The study ‘We’re stubborn enough to create our own world’ (Weenink, Aarts, & Jacobs, 2021) addresses how directors of educational programs understand and enact higher education quality in interdependence with its environment. It reveals that the directors’ room to play out their quality views depends on their position within the academic hierarchy and that they flexibly adjust the notion of quality to limiting circumstances. Whereas quality’s plasticity and vague appeal enabled the rearrangement of academic steering relations in the 1980’s and 1990’s, it currently prevents structural changes at a more fundamental level.
Little is known about how the complex notion of higher education quality is understood and (strategically) handled by a specific group of key university actors: directors of educational programmes. We therefore conducted a framing analysis of in-depth interviews to explore how bachelor-programme directors in Dutch social science departments understand and enact quality, while maintaining multiple commitments. The role of programme director was fulfilled by academics in different institutes, fields and positions, ranging from administrative support staff and assistant professors to associate professor and full professor. Drawing upon the work of sociologist Norbert Elias on human figurations (Elias, 1970), relationships, policies and interdependencies that were considered crucial in their quality work were assessed.
‘Quality is not problematic at all’
The study finds that directors initially share a non-problematic understanding of quality as realising a good educational programme. The continuous alignment with one another of the programme’s goals, means and assessment was thereby considered key and the directors ‘do not find that problematic at all’.
Tensions in practice
Programme directors however experience issues in achieving quality in practice.
‘Yes, well, I think that we pretty much agree with each other on ‘what quality actually is’, to put it like that. When we think we have delivered a good student. But given our resources, how can we achieve that in the best way? Well, I find that a quest. My feeling is also that the frameworks are still getting more and more narrow.’
Constraints such as limited budgets, and academic interdependencies and hierarchies hinder them in realizing their quality views. Governmental budgetary restrictions were heavily criticised and ‘more money!’ was on the tip of their tongues when they were asked what would really improve educational quality. Money is time and more hours enable intensive classes and contacts, which apparently contribute to higher quality. The directors dealt with budgetary and other issues within their institution. Several considered it their task to handle the budget as efficiently as possible.
‘It is of course very easy to say, ‘we’ll throw in more lecturers, and more time’. That will surely improve the quality. But we have only a limited amount of money, so I have to balance the two.’

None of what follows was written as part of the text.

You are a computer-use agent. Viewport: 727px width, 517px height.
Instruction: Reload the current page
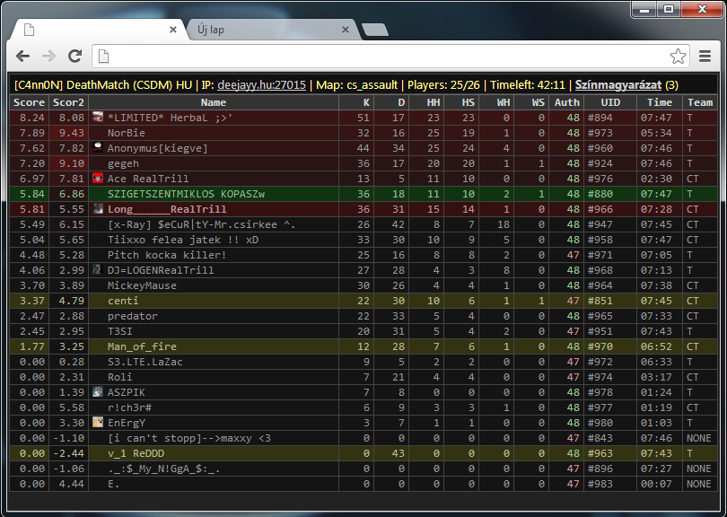(75, 57)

The quality of different courses and elements were weighed against one another.
‘If you want to supervise this individual thesis, that goes at the expense of . . . it’s a real optimisation problem!’
The interviews indicated furthermore that directors experienced issues in balancing education in interdependence with research. Lecturers were often researchers and the tension field was framed as ‘just time’. Intensifying education was, however, found to be achieved at the expense of research time and often valued less.

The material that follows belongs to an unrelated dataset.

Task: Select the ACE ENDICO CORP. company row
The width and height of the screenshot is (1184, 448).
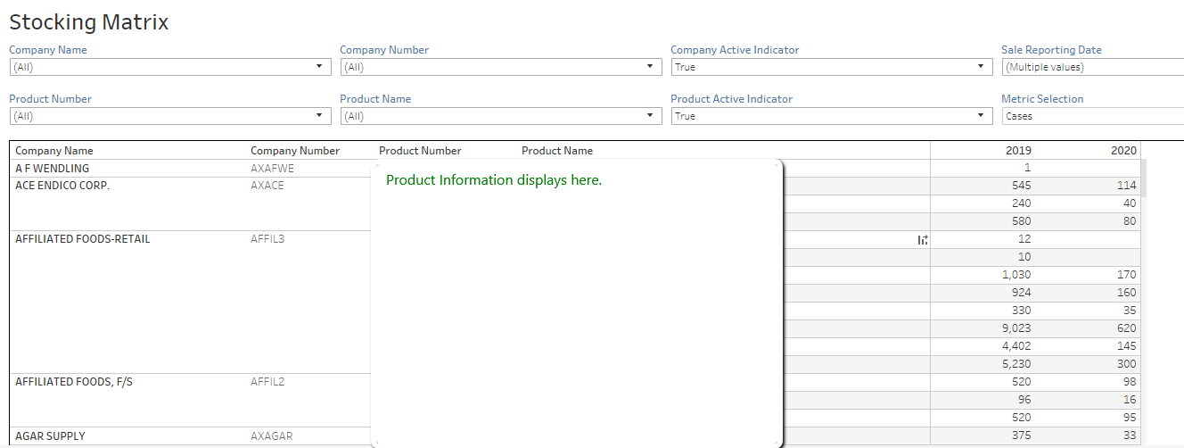Action: [62, 186]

‘You are of course talking about “educational burden” and “research time”. That makes a big difference!’
Education and research were often articulated hierarchically in relation to each other and several interviewees stated that lecturers’ careers still depended on research performance, even when lecturers considered teaching essential.

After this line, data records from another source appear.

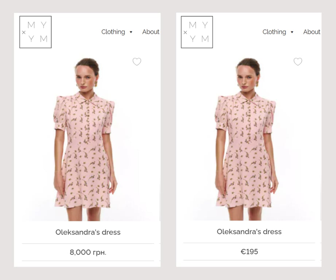Click the €195 price label

point(249,252)
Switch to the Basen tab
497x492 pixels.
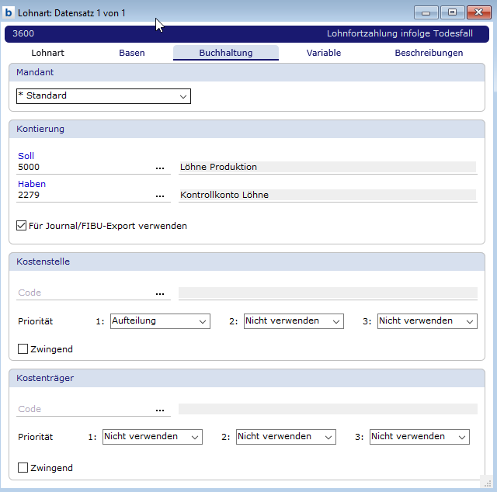tap(132, 54)
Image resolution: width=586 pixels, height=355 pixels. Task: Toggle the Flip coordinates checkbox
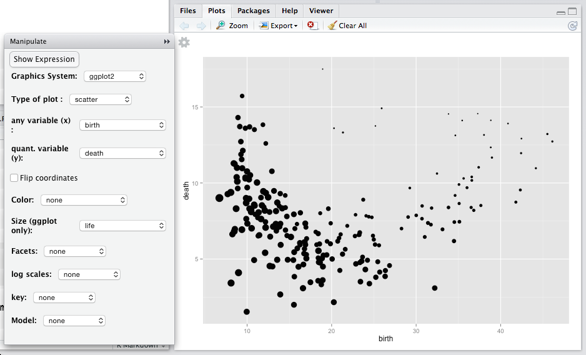pyautogui.click(x=14, y=178)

Tensions were furthermore perceived in their dependence on lecturers to deliver good courses. Most directors noted that lecturers and course coordinators should be trusted in their professional autonomy. However, the interviews also revealed tensions and contrasting frames. ‘One cynical lecturer can ruin a whole course’. The directors were held responsible for educational quality but had a limited view on what happened in practice and lecturers maintained their own views and multiple commitments.
Responsibility without power
The results also suggest that the directors’ room for maneuver to enact their quality frames depended on their specific, power-ridden figurations within academia and differed per position.
Tensions with budgets, other programmes and research concerned the situated educational process but were played out in hierarchical relationships, as the directors depended on managers’ decisions about resources and on professors about learning assignments. Directors at professor and associate professor level were ‘playing the game’ in both the managerial and the situated context, and they were engaged in hiring new staff.
‘If I leave this to the professor who is responsible for the research programme, there will be all research-hotshots hired, who mainly want to do research. And if I look at the quality of my programme, I want someone who is intrinsically motivated, preferably for education. Who also has the skills. So, we have to ask for attention on that, and that is the kind of game being played.’
Several directors with the position of assistant professor or a support staff position however noted that ‘we are very much in the position that we have responsibility without power’. They lacked discretionary powers, and were oftentimes acting in the role of coordinator. Academics with the position of associate and full professor displayed more space to play out their quality perspectives, but some also mentioned a lack of space, especially in comparison to research directors.
Quality is a broad notion
To uphold their programme as well as their own position, directors put their efforts into those quality aspects that they could change if they could not improve what they wanted to. In one institute, the director and the institutional management felt that they could not act upon the programme as they wanted to, as renowned research groups were protecting their education and specialisations against change. He argued, however, that he did achieve quality improvement. ‘Well, I caught up on the things where I could make a difference’. Quality’s multiplicity and plasticity provided the flexibility to maintain the notion of quality improvement, even though it changed what they considered quality.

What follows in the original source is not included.